El mal puede hacer creer a las masas cretinizadas que la pocilga donde viven es un paraíso – Por Juan Manuel de Prada


Las algarrobas de los puercos

Por Juan Manuel de Prada

A veces se me acercan gentes desoladas por el resultado de las elecciones recientes, como si el cambio político hubiese podido limpiar milagrosamente esta pocilga llamada España. Pero, para salir de la pocilga, no bastará un intercambio de cromos ideológicos dentro de las reglas establecidas por el Régimen del 78. Tendrá que ocurrir una directa intervención sobrenatural, seguramente precedida por grandes cataclismos históricos.

La historia humana se inicia cuando el hombre, confrontado con la naturaleza, logra discernir que todo poder debe ser necesariamente moral y que, por lo tanto, es necesario determinar lo que es bueno y lo que es malo. Este orden moral objetivo fue sostenido por los hombres de todas las épocas, y bajo las más diversas formas de civilización; aunque, desde luego, en unas civilizaciones fue mejor discernido que en otras (y en ninguna tan óptimamente como en la Cristiandad). Pero, más allá de estos diversos grados de discernimiento, lo que todas las civilizaciones convinieron es que nadie podía aportar invenciones a ese orden moral, del mismo modo que no se pueden aportar nuevos colores primarios.
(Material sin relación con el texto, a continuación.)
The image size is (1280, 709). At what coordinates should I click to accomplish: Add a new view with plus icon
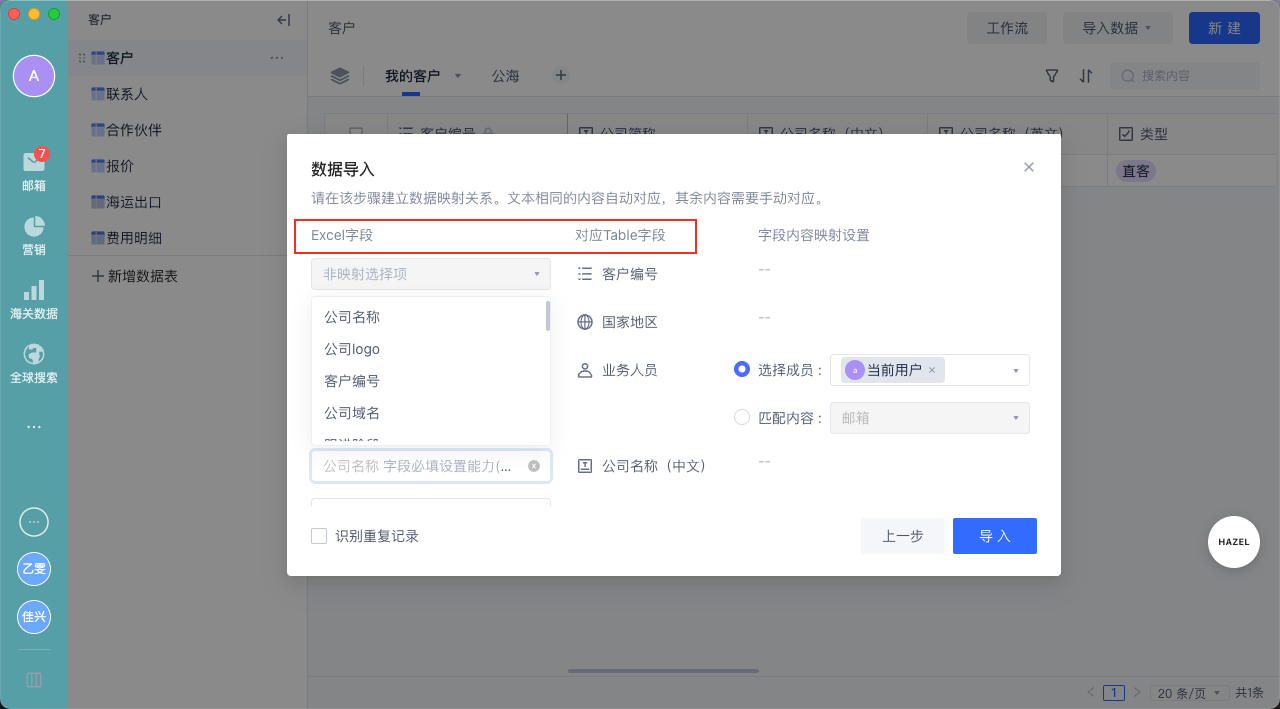click(x=561, y=75)
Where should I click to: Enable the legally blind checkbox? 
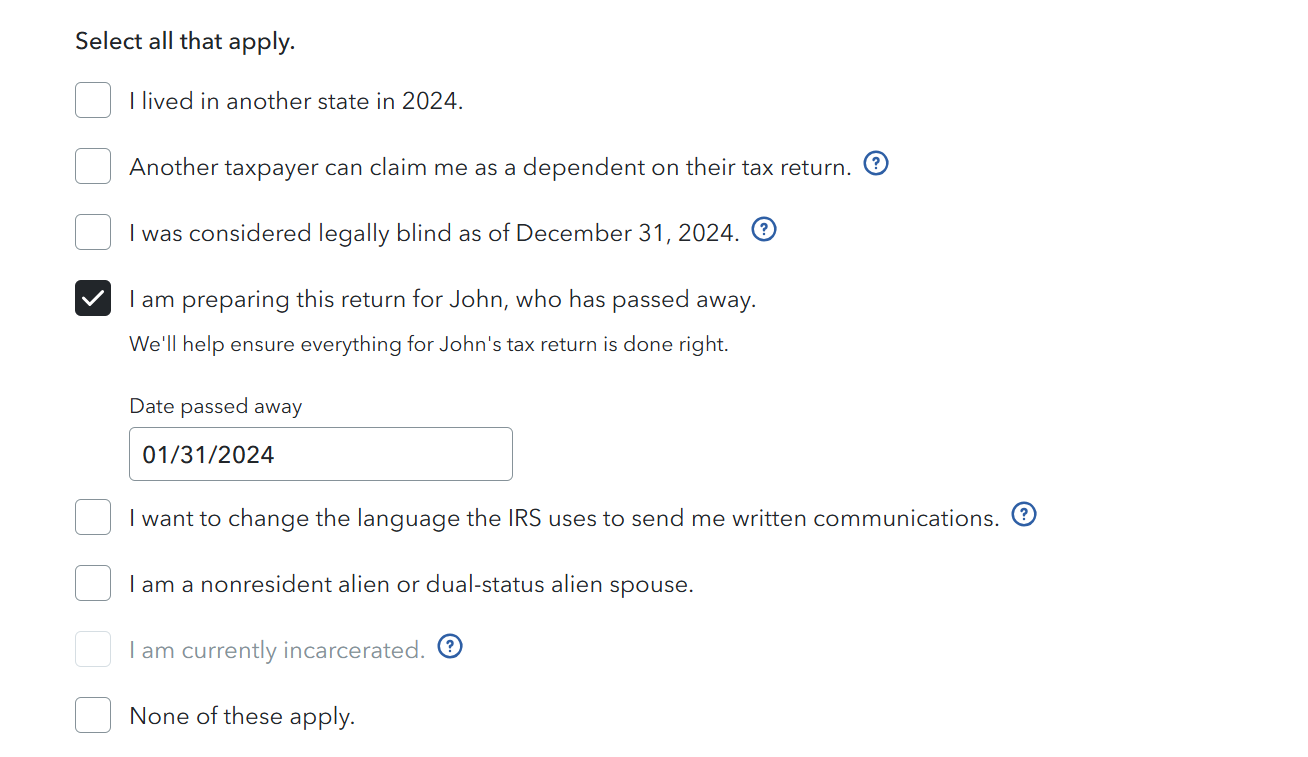93,232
Hasta esta época maldita, en la que los manipuladores, con la golosina del subjetivismo, nos hicieron creer que el orden moral podía ser subvertido y establecieron que las acciones humanas se guiasen por el deseo, por el capricho, por la más pura apetencia disfrazada de emotivismo. Desde ese momento, lo bueno se pudo rechazar y lo malo aceptar sin remordimiento. Y, además, las masas cretinizadas empezaron a contemplar a estos manipuladores como si fueran bienhechores, porque les habían aliviado la carga de la conciencia, que hasta entonces los oprimía. Así se creó la pocilga en la que ahora vivimos, una sociedad sin discernimiento moral, donde el mal puede actuar sin recato y orgullosamente; y reclamando, además, que sus fechorías sean aplaudidas. Cuando se ha moldeado a varias generaciones en esta inversión moral, el mal puede reconfigurar la realidad; y puede hacer creer a las masas cretinizadas que la pocilga donde viven es un paraíso (socialista o liberal, según lo determinen las elecciones).

Pero, como nos enseña Carlyle, «un hombre sin manos puede todavía hacer uso de los pies; pero tened presente que sin moralidad la inteligencia le sería imposible». En efecto, los hombres completamente inmorales nada pueden conocer en profundidad, nada pueden saber verdaderamente, por la sencilla razón de que han dejado la verdad abandonada y abatida. Así que su destino es vivir en una pocilga, donde podrán tal vez chapotear en el lodo y revolcarse en el estiércol; pero donde tarde o temprano tendrán que comerse las algarrobas de los puercos. Sólo entonces, cuando hayamos probado el castigo que nos merecemos, podremos abandonar la pocilga y volver a la casa del padre. Hasta entonces, podemos entretenernos gorrinamente con las sucesivas elecciones que el Régimen del 78 nos eche en el comedero.